• **DESCRIPTION OF THE TASK**
Write out each line of the records that has "field" in it.

─── ENTRIES PROVIDED

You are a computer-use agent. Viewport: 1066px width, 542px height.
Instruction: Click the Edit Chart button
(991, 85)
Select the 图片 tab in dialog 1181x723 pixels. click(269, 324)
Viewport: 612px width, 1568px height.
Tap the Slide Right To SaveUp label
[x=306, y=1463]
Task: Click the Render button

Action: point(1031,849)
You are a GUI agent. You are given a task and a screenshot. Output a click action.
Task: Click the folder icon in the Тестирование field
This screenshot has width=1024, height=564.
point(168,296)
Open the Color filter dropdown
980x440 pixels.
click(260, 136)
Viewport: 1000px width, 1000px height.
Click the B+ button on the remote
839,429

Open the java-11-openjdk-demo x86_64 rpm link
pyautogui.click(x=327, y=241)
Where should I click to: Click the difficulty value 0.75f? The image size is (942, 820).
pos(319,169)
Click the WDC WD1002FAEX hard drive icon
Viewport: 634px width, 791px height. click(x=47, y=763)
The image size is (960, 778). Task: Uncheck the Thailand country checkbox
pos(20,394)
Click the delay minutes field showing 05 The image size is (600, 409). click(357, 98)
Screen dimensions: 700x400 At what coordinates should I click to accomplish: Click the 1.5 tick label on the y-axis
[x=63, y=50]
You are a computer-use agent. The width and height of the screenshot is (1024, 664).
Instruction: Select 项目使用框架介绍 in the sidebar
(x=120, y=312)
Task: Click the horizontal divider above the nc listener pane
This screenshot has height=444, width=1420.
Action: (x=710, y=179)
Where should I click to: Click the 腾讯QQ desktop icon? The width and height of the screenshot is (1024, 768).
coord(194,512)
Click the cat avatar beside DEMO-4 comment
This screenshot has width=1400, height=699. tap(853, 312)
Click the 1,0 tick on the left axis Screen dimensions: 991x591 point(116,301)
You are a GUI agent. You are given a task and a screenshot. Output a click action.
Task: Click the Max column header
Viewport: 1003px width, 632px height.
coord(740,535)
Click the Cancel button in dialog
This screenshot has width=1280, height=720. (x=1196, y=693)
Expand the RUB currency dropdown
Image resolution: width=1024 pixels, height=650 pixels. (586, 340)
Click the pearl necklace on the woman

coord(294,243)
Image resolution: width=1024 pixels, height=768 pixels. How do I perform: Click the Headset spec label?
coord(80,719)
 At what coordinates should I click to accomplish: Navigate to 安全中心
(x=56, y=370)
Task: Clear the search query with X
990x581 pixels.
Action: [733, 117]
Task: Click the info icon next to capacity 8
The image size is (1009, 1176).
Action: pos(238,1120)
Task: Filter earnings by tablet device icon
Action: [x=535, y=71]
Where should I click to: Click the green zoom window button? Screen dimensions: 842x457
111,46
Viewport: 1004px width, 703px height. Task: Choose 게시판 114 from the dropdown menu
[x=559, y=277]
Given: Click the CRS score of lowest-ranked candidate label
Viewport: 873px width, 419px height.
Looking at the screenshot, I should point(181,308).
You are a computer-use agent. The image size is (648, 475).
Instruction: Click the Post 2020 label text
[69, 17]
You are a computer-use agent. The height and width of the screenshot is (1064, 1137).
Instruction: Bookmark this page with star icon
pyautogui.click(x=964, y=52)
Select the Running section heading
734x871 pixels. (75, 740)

──────

• **SOLUTION TO THIS EXERCISE**
Task: Click the folder icon in the Тестирование field
Click the delay minutes field showing 05 The image size is (600, 409). click(357, 98)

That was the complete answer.